* **Supplied records**:
================
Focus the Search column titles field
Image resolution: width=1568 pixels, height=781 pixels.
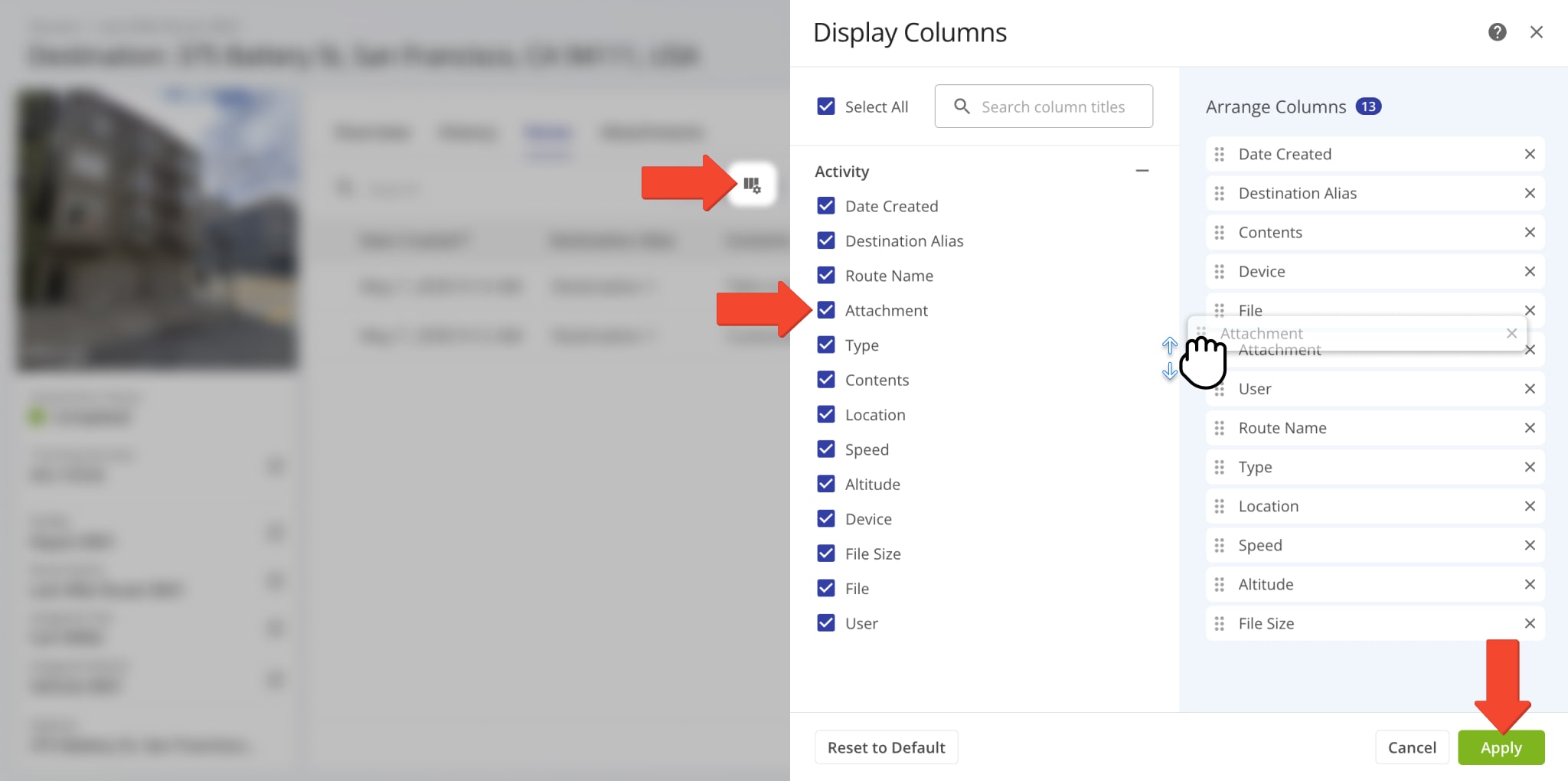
================
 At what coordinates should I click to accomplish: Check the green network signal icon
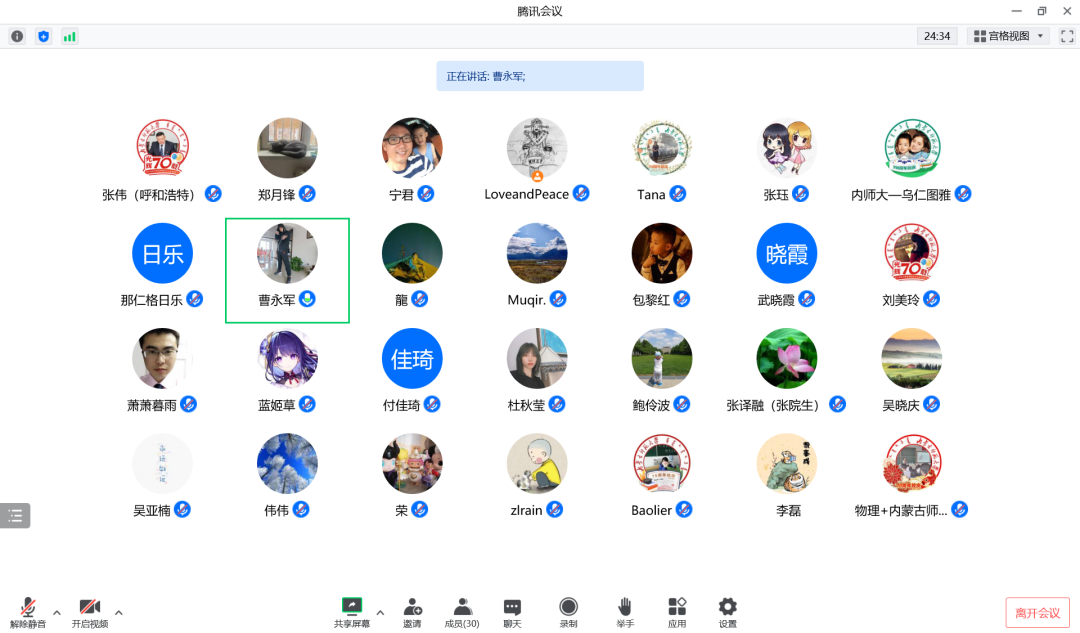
================
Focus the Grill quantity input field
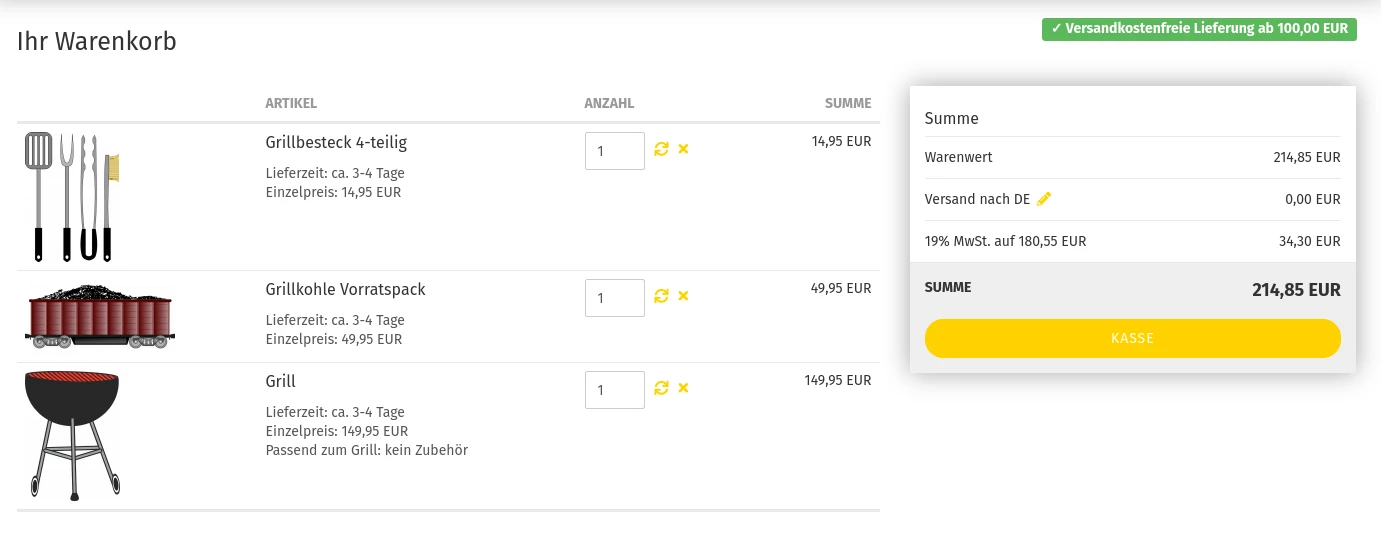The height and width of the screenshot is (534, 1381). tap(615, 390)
================
* **Exercise**:
Can you convert the data from the line containing "Focus the Search column titles field" through the line containing "Image resolution: width=1568" into a Markdown table with columns n and Line, numbering each row and leaving out blank lines?

* **Solution for this problem**:
| n | Line |
|---|---|
| 1 | Focus the Search column titles field |
| 2 | Image resolution: width=1568 pixels, height=781 pixels. |